Segment Start: RECORDS PROVIDED

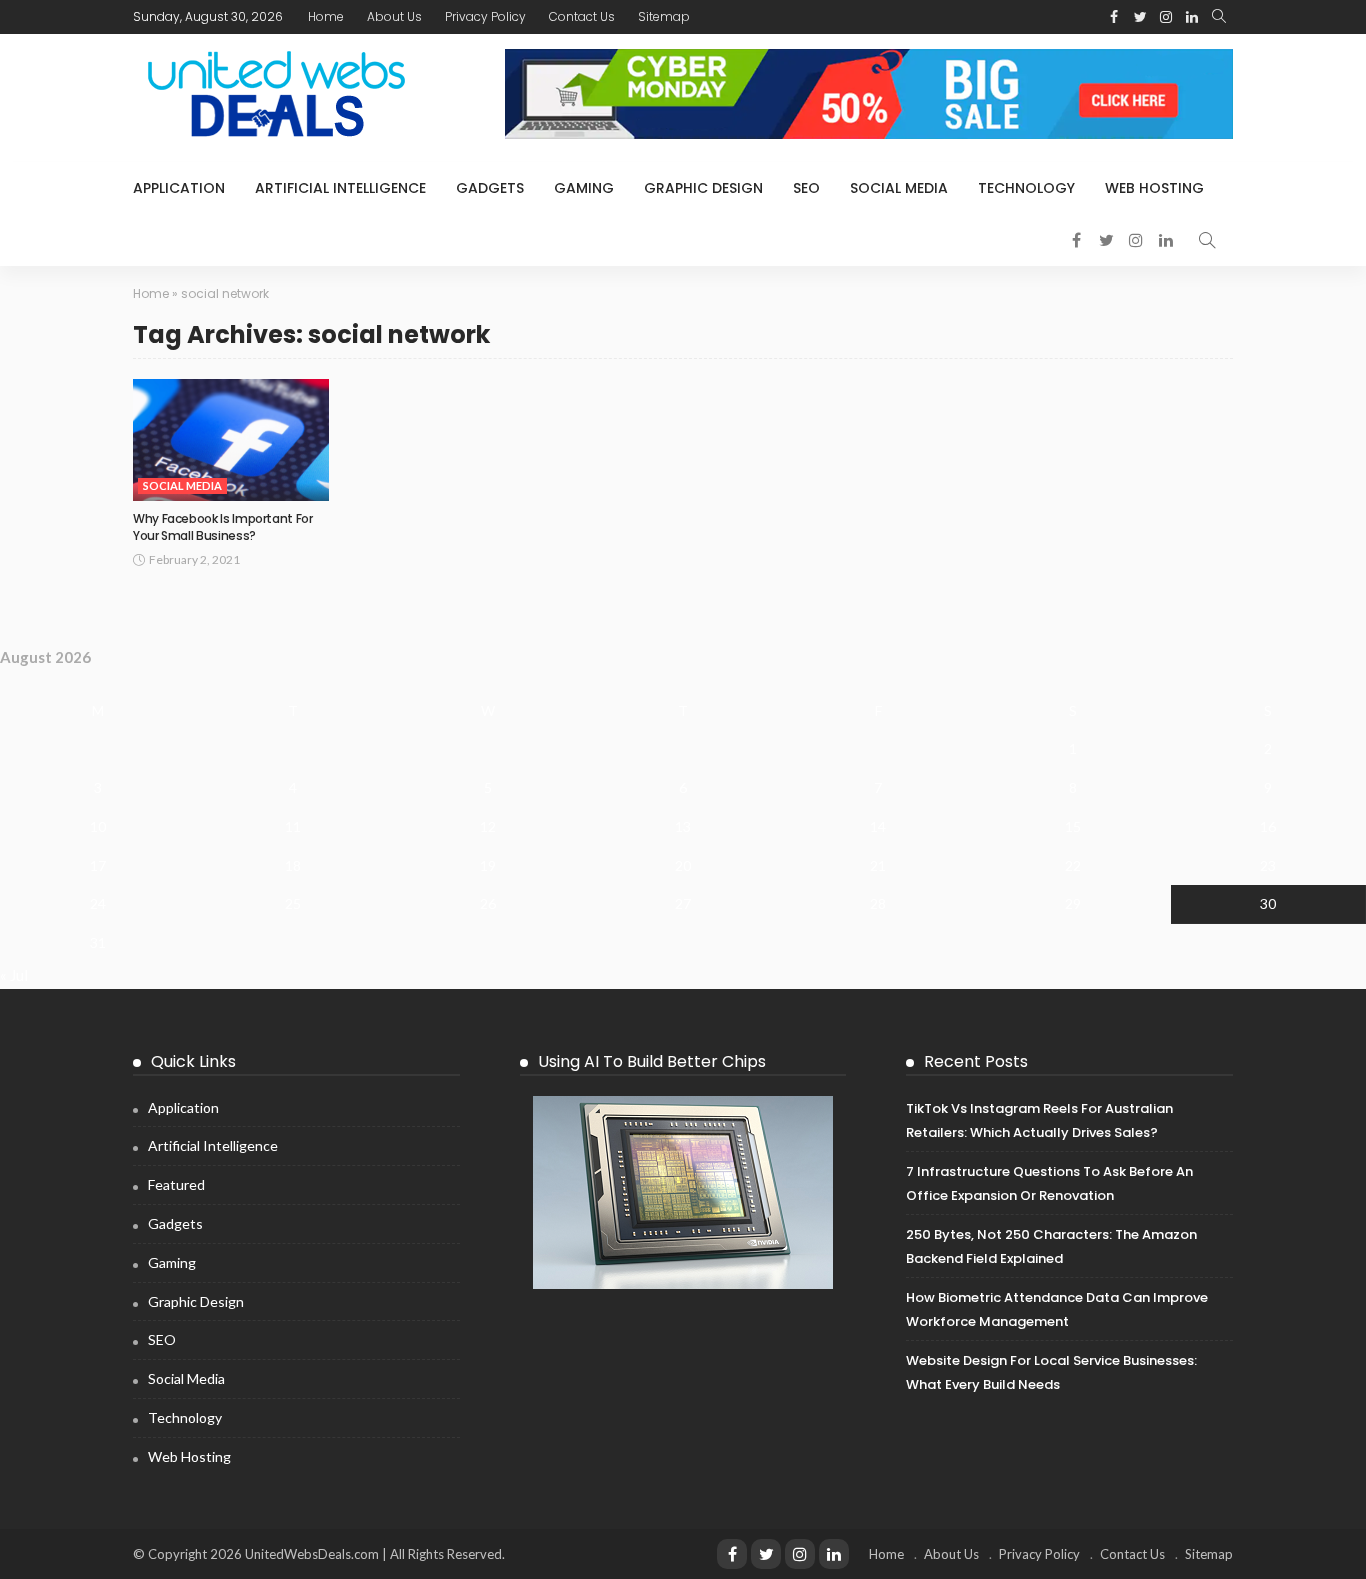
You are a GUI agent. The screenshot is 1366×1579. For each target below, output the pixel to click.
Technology (1026, 188)
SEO (806, 188)
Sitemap (664, 16)
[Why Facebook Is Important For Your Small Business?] (231, 440)
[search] (1219, 17)
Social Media (899, 188)
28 (878, 903)
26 (488, 903)
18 (293, 865)
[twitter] (766, 1554)
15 (1073, 826)
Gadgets (490, 188)
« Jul (14, 975)
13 (683, 826)
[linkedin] (834, 1554)
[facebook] (732, 1554)
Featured (176, 1184)
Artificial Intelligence (340, 188)
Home (326, 16)
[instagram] (800, 1554)
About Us (394, 16)
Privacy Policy (485, 16)
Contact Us (582, 16)
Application (179, 188)
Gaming (584, 188)
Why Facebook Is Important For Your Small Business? (223, 527)
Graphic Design (703, 188)
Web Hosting (1154, 188)
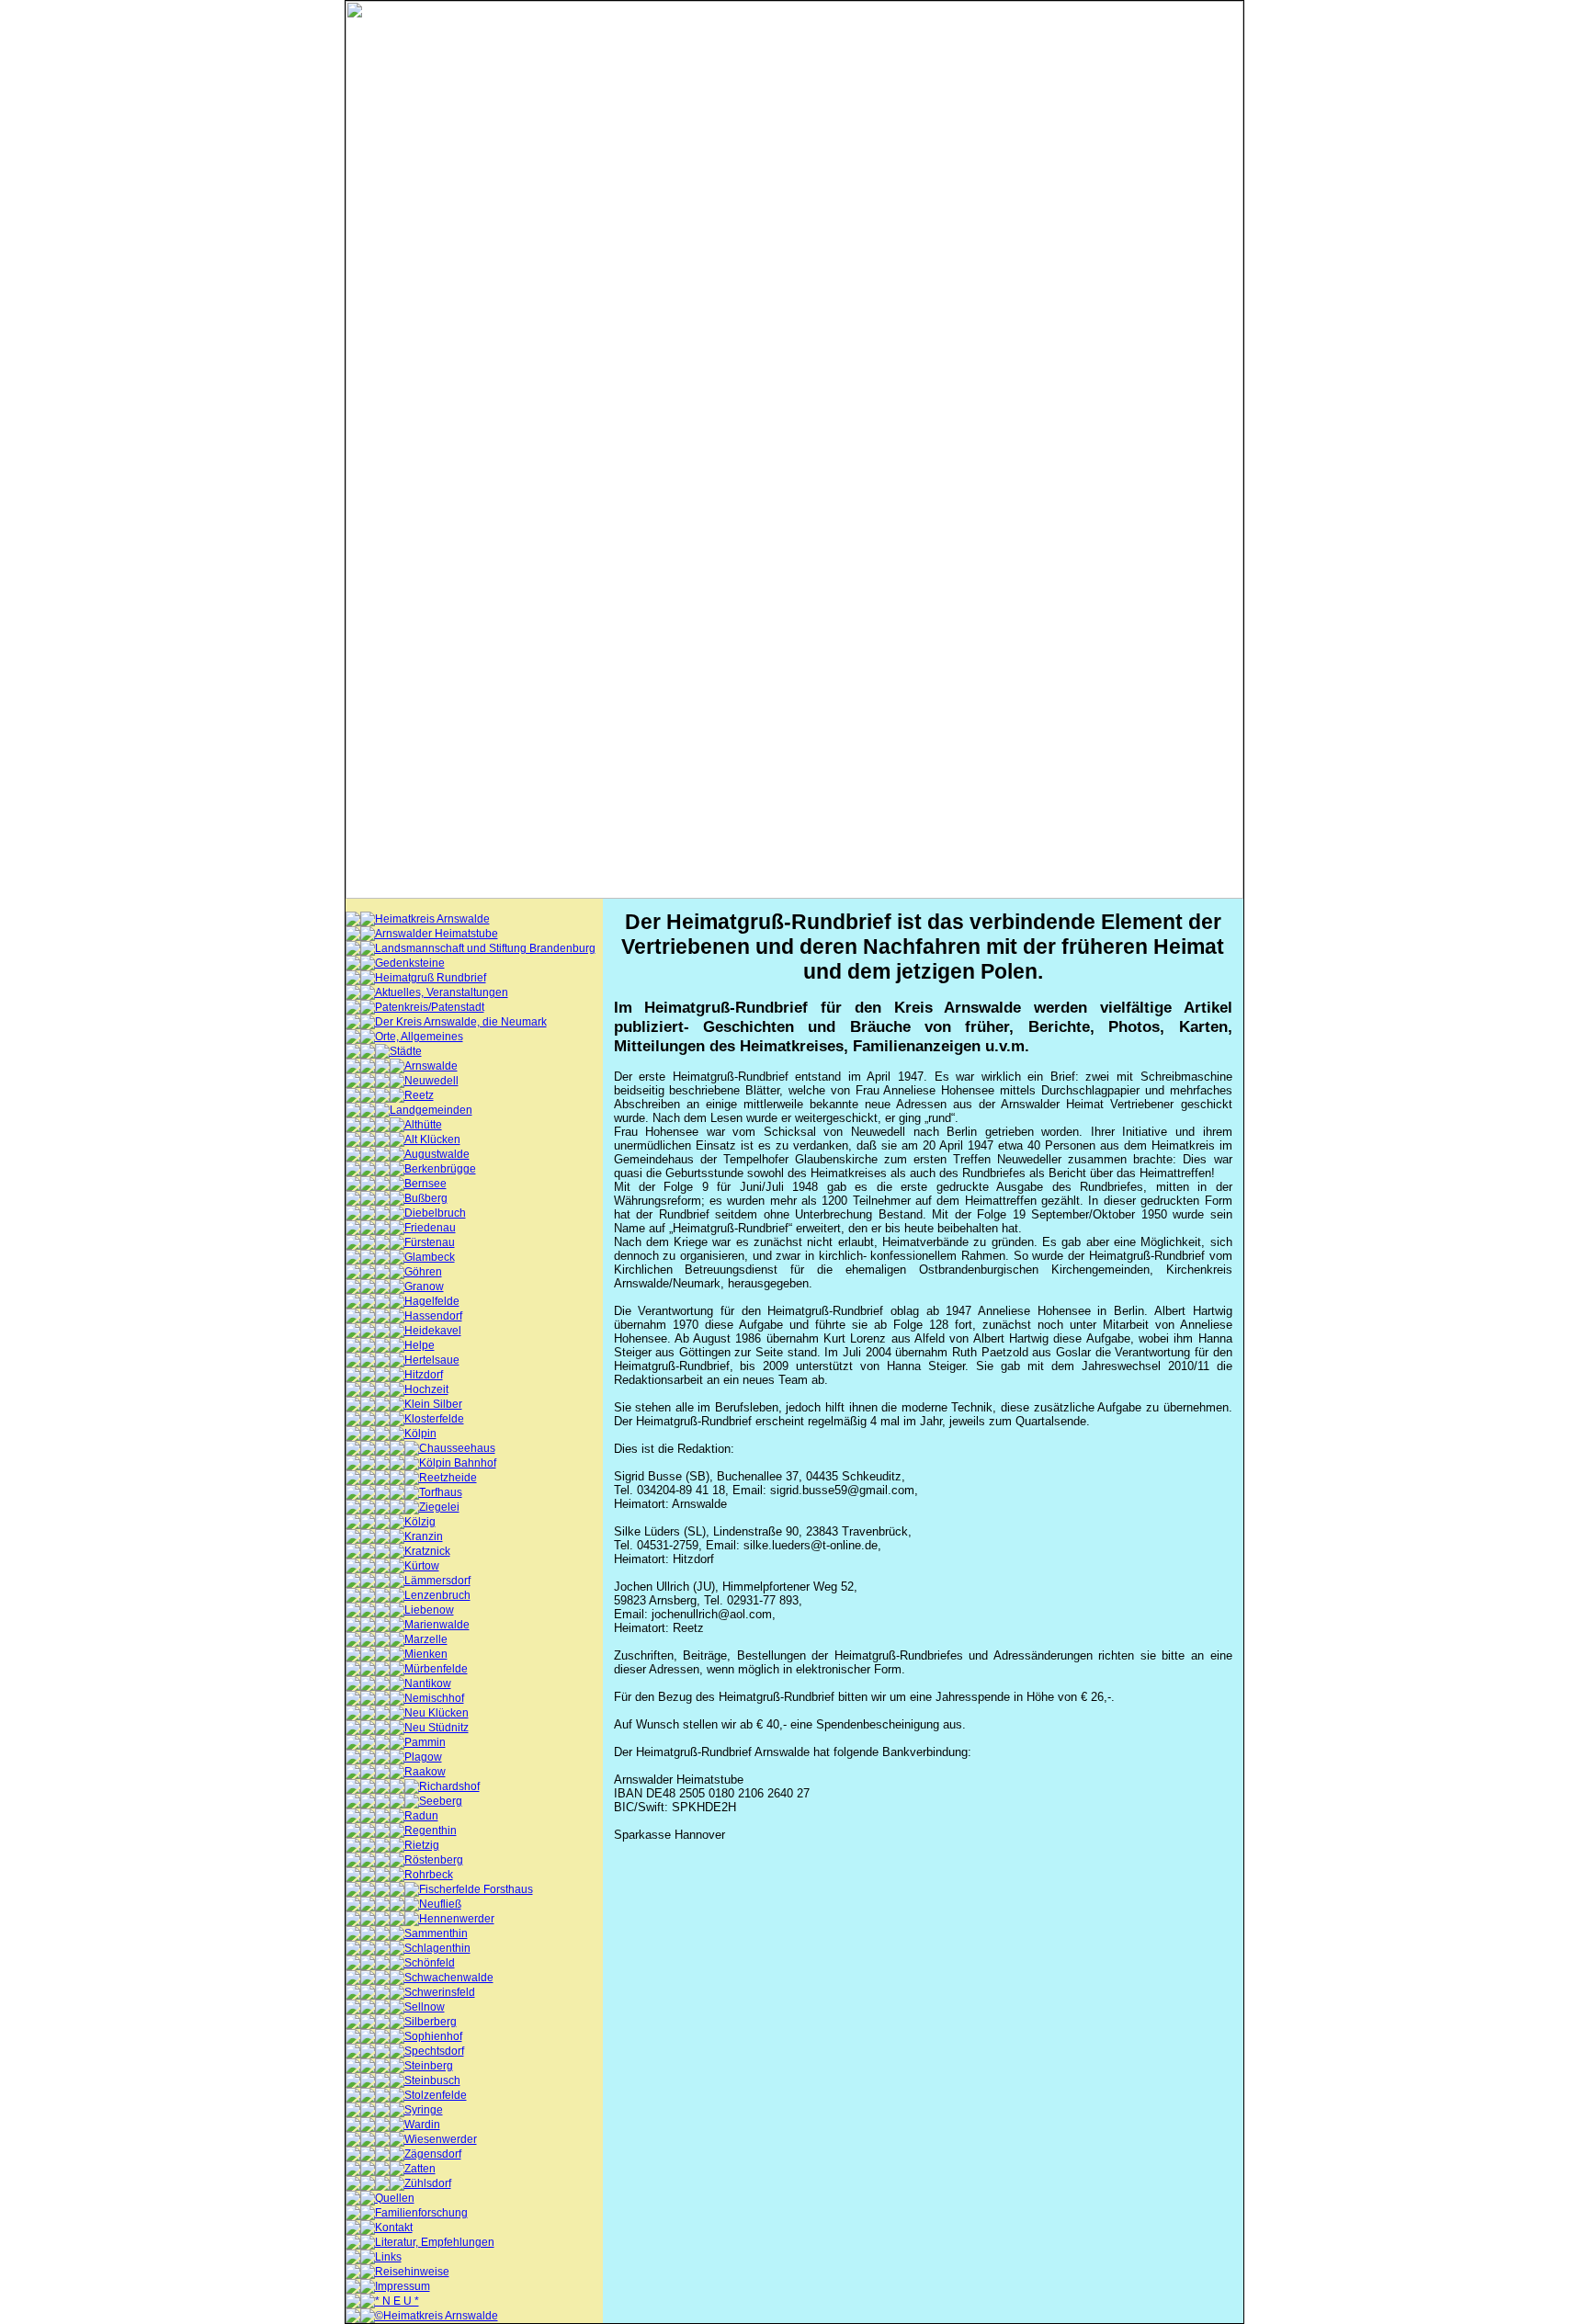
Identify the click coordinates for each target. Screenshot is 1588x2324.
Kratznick (427, 1551)
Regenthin (430, 1830)
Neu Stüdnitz (436, 1727)
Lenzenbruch (437, 1595)
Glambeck (429, 1257)
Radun (421, 1815)
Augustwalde (437, 1154)
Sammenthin (436, 1933)
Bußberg (426, 1198)
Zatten (420, 2168)
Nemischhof (434, 1698)
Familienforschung (421, 2212)
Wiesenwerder (440, 2139)
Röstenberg (433, 1860)
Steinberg (428, 2065)
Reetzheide (448, 1477)
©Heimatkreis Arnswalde (436, 2315)
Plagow (423, 1757)
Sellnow (424, 2007)
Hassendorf (433, 1315)
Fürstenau (429, 1242)
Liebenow (429, 1610)
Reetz (419, 1095)
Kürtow (421, 1565)
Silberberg (430, 2021)
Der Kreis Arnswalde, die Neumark (461, 1021)
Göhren (423, 1271)
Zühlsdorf (427, 2183)
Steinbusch (432, 2080)
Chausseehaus (457, 1448)
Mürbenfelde (436, 1668)
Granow (424, 1286)
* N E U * (397, 2301)
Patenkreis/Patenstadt (429, 1007)
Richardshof (449, 1786)
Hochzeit (426, 1389)
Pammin (425, 1742)
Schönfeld (429, 1962)
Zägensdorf (432, 2154)
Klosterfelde (434, 1418)
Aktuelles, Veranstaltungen (441, 992)
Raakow (425, 1771)
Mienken (426, 1654)
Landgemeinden (431, 1110)
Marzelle (426, 1639)
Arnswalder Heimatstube (436, 933)
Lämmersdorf (437, 1580)
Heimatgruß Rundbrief (430, 977)
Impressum (402, 2286)
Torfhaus (440, 1492)
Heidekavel (432, 1330)
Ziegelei (439, 1507)
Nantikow (427, 1683)
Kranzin (423, 1536)
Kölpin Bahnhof (457, 1463)
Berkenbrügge (440, 1168)
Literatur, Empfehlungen (434, 2242)
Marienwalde (437, 1624)
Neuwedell (431, 1080)
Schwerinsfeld (439, 1992)
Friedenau (430, 1227)
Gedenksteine (410, 963)
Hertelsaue (431, 1360)
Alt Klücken (432, 1139)
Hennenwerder (456, 1918)
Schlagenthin (437, 1948)
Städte (406, 1051)
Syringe (423, 2109)
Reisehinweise (412, 2271)
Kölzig (420, 1521)
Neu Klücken (436, 1712)
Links (388, 2256)
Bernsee (425, 1183)
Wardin (422, 2124)
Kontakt (394, 2227)
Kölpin (420, 1433)
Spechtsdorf (434, 2051)
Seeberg (440, 1801)
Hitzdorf (423, 1374)
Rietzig (421, 1845)
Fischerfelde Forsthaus (476, 1889)
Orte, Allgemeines (419, 1036)
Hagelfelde (431, 1301)
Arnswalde (431, 1066)
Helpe (419, 1345)
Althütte (423, 1124)
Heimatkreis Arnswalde (432, 919)
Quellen (394, 2198)
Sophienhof (433, 2036)
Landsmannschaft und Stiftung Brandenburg (485, 948)
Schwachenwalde (448, 1977)
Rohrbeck (428, 1874)
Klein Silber (433, 1404)
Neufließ (440, 1904)
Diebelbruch (435, 1213)
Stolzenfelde (435, 2095)
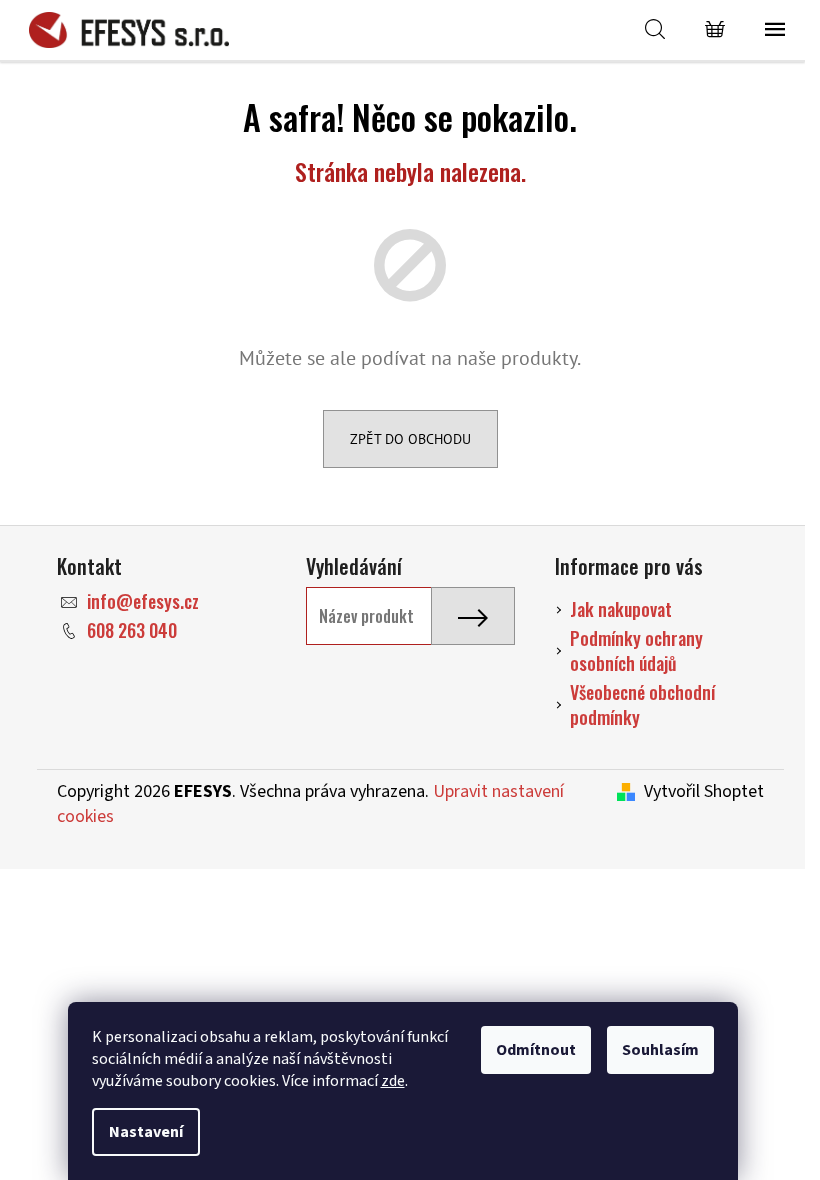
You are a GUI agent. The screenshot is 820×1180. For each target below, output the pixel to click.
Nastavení (146, 1132)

Segment End: RECORDS PROVIDED

**EXERCISE BRIEF**
Pictures in the entries do not go into the copy. Print only the lines starting at the one containing "Graphic Design (703, 188)" and ending at the one containing "Rietzig (421, 1845)", exactly as they appear.

**YOUR SOLUTION**
Graphic Design (703, 188)
Web Hosting (1154, 188)
Identify the click coordinates for each target. Screenshot is 1588x2324.
Kratznick (427, 1551)
Regenthin (430, 1830)
Neu Stüdnitz (436, 1727)
Lenzenbruch (437, 1595)
Glambeck (429, 1257)
Radun (421, 1815)
Augustwalde (437, 1154)
Sammenthin (436, 1933)
Bußberg (426, 1198)
Zatten (420, 2168)
Nemischhof (434, 1698)
Familienforschung (421, 2212)
Wiesenwerder (440, 2139)
Röstenberg (433, 1860)
Steinberg (428, 2065)
Reetzheide (448, 1477)
©Heimatkreis Arnswalde (436, 2315)
Plagow (423, 1757)
Sellnow (424, 2007)
Hassendorf (433, 1315)
Fürstenau (429, 1242)
Liebenow (429, 1610)
Reetz (419, 1095)
Kürtow (421, 1565)
Silberberg (430, 2021)
Der Kreis Arnswalde, die Neumark (461, 1021)
Göhren (423, 1271)
Zühlsdorf (427, 2183)
Steinbusch (432, 2080)
Chausseehaus (457, 1448)
Mürbenfelde (436, 1668)
Granow (424, 1286)
* N E U * (397, 2301)
Patenkreis/Patenstadt (429, 1007)
Richardshof (449, 1786)
Hochzeit (426, 1389)
Pammin (425, 1742)
Schönfeld (429, 1962)
Zägensdorf (432, 2154)
Klosterfelde (434, 1418)
Aktuelles, Veranstaltungen (441, 992)
Raakow (425, 1771)
Mienken (426, 1654)
Landgemeinden (431, 1110)
Marzelle (426, 1639)
Arnswalder Heimatstube (436, 933)
Lämmersdorf (437, 1580)
Heimatgruß Rundbrief (430, 977)
Impressum (402, 2286)
Torfhaus (440, 1492)
Heidekavel (432, 1330)
Ziegelei (439, 1507)
Nantikow (427, 1683)
Kranzin (423, 1536)
Kölpin Bahnhof (457, 1463)
Berkenbrügge (440, 1168)
Literatur, Empfehlungen (434, 2242)
Marienwalde (437, 1624)
Neuwedell (431, 1080)
Schwerinsfeld (439, 1992)
Friedenau (430, 1227)
Gedenksteine (410, 963)
Hertelsaue (431, 1360)
Alt Klücken (432, 1139)
Hennenwerder (456, 1918)
Schlagenthin (437, 1948)
Städte (406, 1051)
Syringe (423, 2109)
Reisehinweise (412, 2271)
Kölzig (420, 1521)
Neu Klücken (436, 1712)
Links (388, 2256)
Bernsee (425, 1183)
Wardin (422, 2124)
Kontakt (394, 2227)
Kölpin (420, 1433)
Spechtsdorf (434, 2051)
Seeberg (440, 1801)
Hitzdorf (423, 1374)
Rietzig (421, 1845)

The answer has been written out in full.